Beg Steal and Borrow

Recycling, borrowing, stealing, shamelessly ripping off… artists scavenge. They remix. They find new pathways, links and meanings. They plunder from past or present to create debate. In ‘steal this essay’ Heidi Zuckerman Jacobson poses the question: ‘What imagery is so pervasive that claims of ownership seem facile? And are artists in their ability and need to comment on contemporary culture, thereby somehow entitled to universal usage?’ Art is timeless, but art is also provisional, one iteration of an idea giving way to another: Raphael and Diego Velázquez to Édouard Manet, Andy Warhol to Sturtevant, Walker Evans to Sherrie Levine, in our digital age, these iterations are becoming far speedier.

This is putting the laws that relate to copyright under huge pressure. While these laws protect the rights of an artwork’s creator for seventy years, online work can be copied, parodied and memed a thousand times in our age of digital acceleration. We are exposed to so many often fleeting, visual influences. For many artists appropriation is about addition or reinterpretation, so that the new creation is unique, yet contains within it copies or traces of the original.
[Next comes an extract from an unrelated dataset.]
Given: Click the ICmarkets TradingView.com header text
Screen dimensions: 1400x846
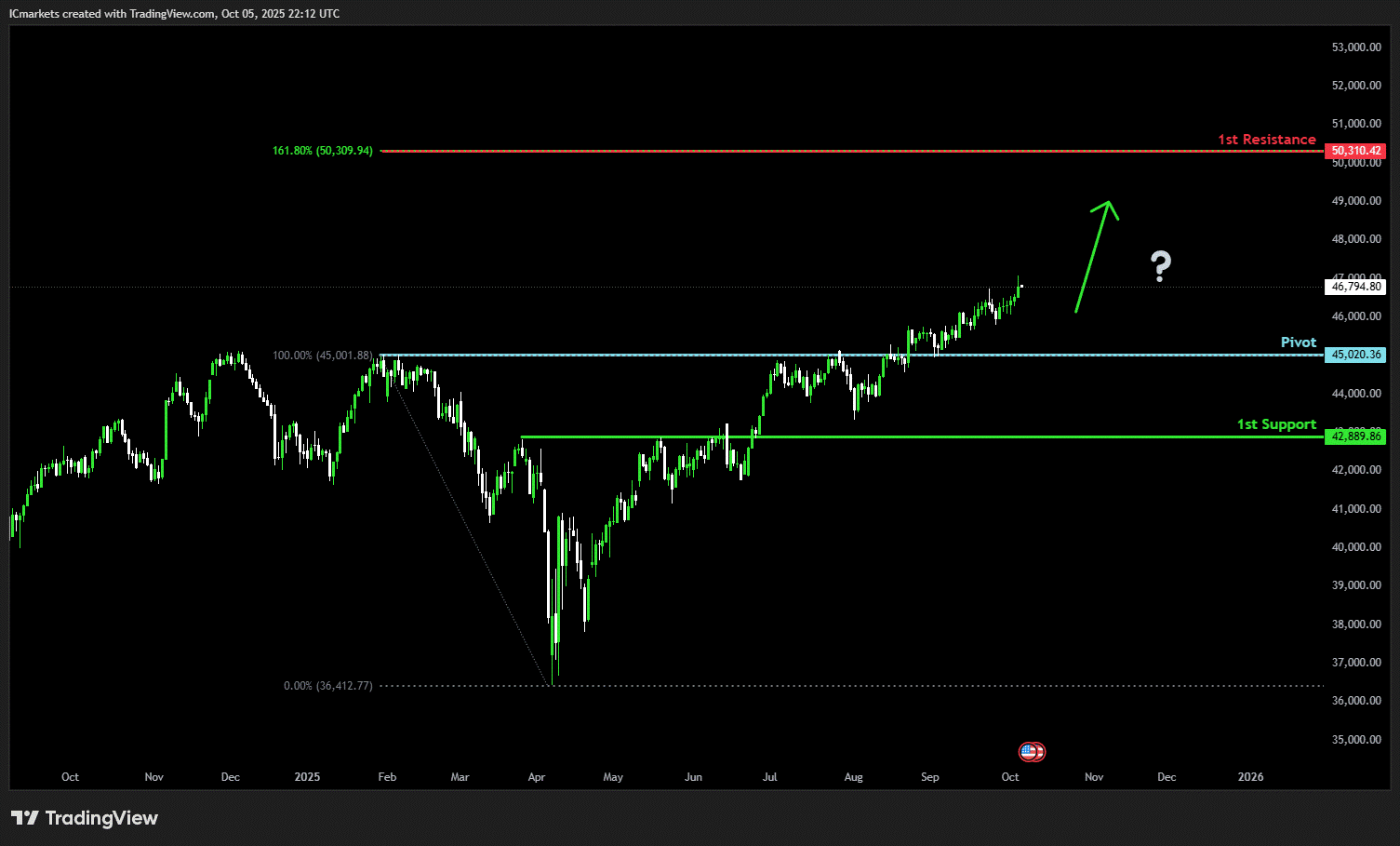Looking at the screenshot, I should (174, 14).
The artists in Beg, Steal and Borrow, scavenge, remix, recreate, find new pathways, links and meanings. They are using what is already there to fashion new work and create pressing debates. Interconnected in their dynamic engagement their work is multi- layered, yet bearing a trace or reference to the other art works or contemporary issues, from art history to archival material, colonial history to online bullying. There are collages and sculptures, large canvases, photographs, appropriated collections and videos. Each work is unique yet bears pertinent traces to its artistic coded pathway.